Crimeware is designed (through social engineering or technical stealth) to perpetrate identity theft in order to access a computer user's online accounts at financial services companies and online retailers for the purpose of taking funds from those accounts or completing unauthorized transactions that enrich the thief controlling the crimeware. Crimeware also often has the intent to export confidential or sensitive information from a network for financial exploitation.

BlackHole Exploit Kit 1.0.2

The BlackHole Exploit Kit has a powerful set of exploits. It is the most prevalent exploit toolkit and can easily be compared with the likes of Neosploit and Phoenix in terms of the number of affected users. The BlackHole Exploit Kit has clearly emerged as the most used toolkit among hackers. The Blackhole Exploit Kit is a framework for delivering exploits via compromised or third-party websites. Most notable for its sophisticated Traffic Direction Script (TDS), the Blackhole Exploit Kit enables attackers to configure rules that enforce custom responses.

Blackhole Exploit Kit prices

Users can purchase the annual license for $1500. A semi-annual license for $1000 or just a quarterly license for $700. The license includes free software updates for the duration of the contract.

As with most of the exploit kits, it is based on PHP and a MySQL backend. The payload of this kit usually targets Windows operating systems and applications installed on those systems. TDS or Traffic Direction Script. A TDS is basically an engine that allows redirection of traffic through a set of rules. A user can set up a set of rules that redirect flow to different landing pages on their domain.

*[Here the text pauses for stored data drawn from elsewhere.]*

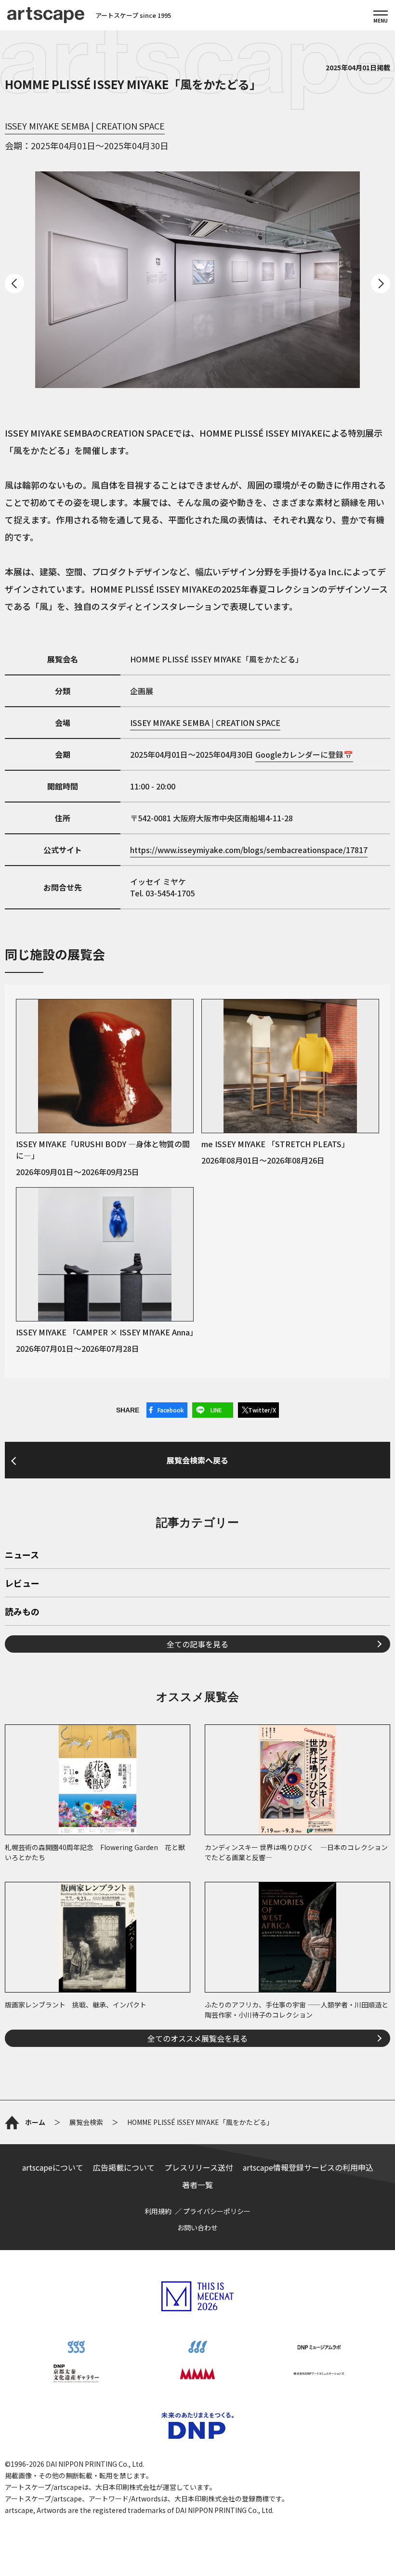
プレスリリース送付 (198, 2167)
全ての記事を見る (197, 1644)
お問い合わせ (197, 2227)
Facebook (171, 1410)
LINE (216, 1410)
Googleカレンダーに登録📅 (304, 754)
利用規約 (158, 2211)
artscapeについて (52, 2167)
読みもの (22, 1612)
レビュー (22, 1584)
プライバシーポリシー (216, 2211)
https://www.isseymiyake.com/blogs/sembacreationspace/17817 (249, 849)
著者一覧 (197, 2184)
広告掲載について (124, 2167)
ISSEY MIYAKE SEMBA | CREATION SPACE (85, 125)
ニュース (22, 1555)
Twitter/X (262, 1410)
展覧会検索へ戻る (197, 1460)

These rules could be based on operating system, browser, country of origin, exploit or files. One rule might redirect traffic to page A for all users that are running Windows OS from XP to Vista and running IE 8, while another rule can redirect Windows 7 users to page B. Those were just simple example rules.

More advanced rules could set expiration dates for certain payloads and replace them with new ones when the date is reached. The TDS included in the BlackHole Exploit Kit even goes the extra step and allows you to create traffic flows based on these rules and provides management interface for the flows.

Exploits are encrypted with custom algorithms, which makes this pack difficult to analyze by AVs and generic deobfuscation tools and services. The BlackHole Exploit Kit uses the Java OBE (Open Business Engine) toolkit to spread exploits and successfully load the malicious executable to the victim's machine. Once a victim follows the malicious Iframe, it will download a JAR file with an encoded URL parameter, and one of the classes of this JAR file will decode this parameter into a clear text URL.

The URL will be concatenated with an HTTP GET parameter which will be used in downloading other malicious payload files. The exploit kit is encrypted by the commercial php-cryptor which makes the whole distribution very regulated and sophisticated.

Technical details explained

When a victim visits a clean web that has been injected with a malicious iframe, the iframe redirects the user to the BlackHole Exploit Kit server. The BlackHole Exploit Kit uses a technique to obfuscate the exploits. The page contains a large array inside the textarea. When decoded, the array results in various exploits for popular vulnerabilities such as PDF, JAVA, HCP or MDAC.

The page contains the code that redirects the user to download a malicious jar file. One of the classes inside the jar file extracts the value passed to it in the script, and then decodes it into a URL. The decoded string has the pattern d.php?f=[0-9]{1,2}e=[0-9]{1,2}. This URL is then used to perform other malicious downloads.

The URL downloads Trojan.Carberp which is a highly sophisticated Trojan that is being compared to Zeus Trojan because of its ingenious techniques for avoiding detection. The Trojan posts a unique ID to the command-and-control (C&C) server that will be used every time a transaction takes place between the Trojan and the C&C server. The URL has the pattern /set/task.html.

The Trojan will post all of the running processes on the victim's computer to the C&C server. The URL has the pattern set/first.html and the data posted has the pattern id=(Unique number posted on /set/task.html) os=(Name-version of OS) plist=(List of all running processes).

The Trojan then downloads three modules:

stopav.plug – This module disables the antivirus installed on the victim's computer.

miniav.plug – Checks for the presence of other Trojans, such as Zeus, and if found, the Trojan deletes its competitor(s).

passw.plug – It will hook the export table of a number of WININET.dll and USER32.dll functions and will log every username/password combination that is typed, as well as any URLs visited.

The C&C server sends the "multidownload" command to the Trojan. The first file downloaded (1.exe) is Trojan Hiloti which makes requests to a free file-hosting site. One of the patterns of the domain is [a-z0-9]{12].weirden.com. The request page has the pattern /get2.php?c=[A-Z]{8} d= (long Hex String). The server always replies with "File Not Found" upon retrieval of the requested file.

The BlackHole exploit kit uses several protection mechanisms such as:

- Integrated Anti-Virus based on an API of popular Black Hats AV-Check services.

- Forms database of blacklists based on referrers and IP addresses including ranges to block access to the   system.